NCPA - National Center for Policy Analysis


May 11, 2007

France's new president, Nicolas Sarkozy, will have a tall task in making reforms to improve the country's lackluster economic performance, says the Washington Times.


  • France's per capita gross domestic product declined from 7th in the world to 17th, and the unemployment rate hasn't fallen below 8 percent in the last quarter century.
  • In none of the last five years has the French economy grown as fast as the average rate for the 30 industrial economies that comprise the Organization for Economic Cooperation and Development.
  • Its economic growth rate during 2006 was the slowest of any nation in the European Union except Portugal.
  • As a share of labor costs, taxes on the average French worker exceed 50 percent.

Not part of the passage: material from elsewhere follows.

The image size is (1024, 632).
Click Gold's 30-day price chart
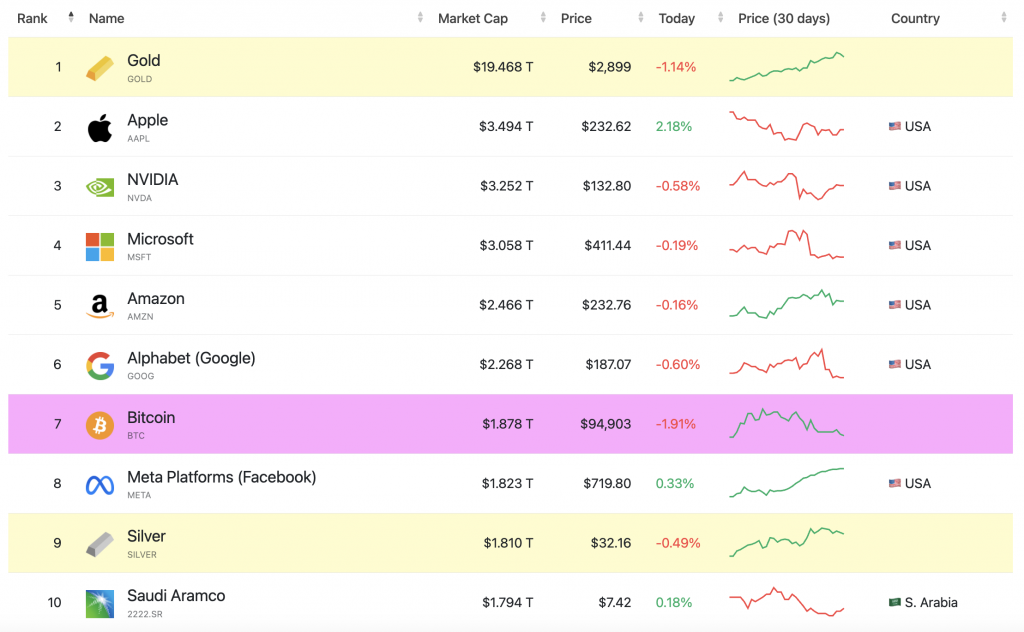(x=787, y=67)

Sarkozy, however, does have several ideas for reform:

  • Add much-needed flexibility to the labor market by reducing payroll and income taxes on labor above France's legislated 35-hour workweek.
  • Change labor contracts to make it easier to hire and fire workers.
  • Reduce the power of striking workers by requiring them to provide minimum levels of services in transportation and elsewhere.
  • Reduce both the tax burden -- by lowering personal, corporate and inheritance tax rates -- and the budget deficit by raising growth and reducing unaffordable pension obligations in the public sector.

On the negative side, Sarkozy remains an aggressive protectionist, pledging to raise Paris's contribution for farm subsidies if the European Union agrees to reduce them and favoring competitive depreciation of the euro in order to increase exports.

In sum, Sarkozy offers some hope on France's domestic economic front -- if he can hurdle the huge barriers confronting him, says the Times. But he remains suspect on international economic policy.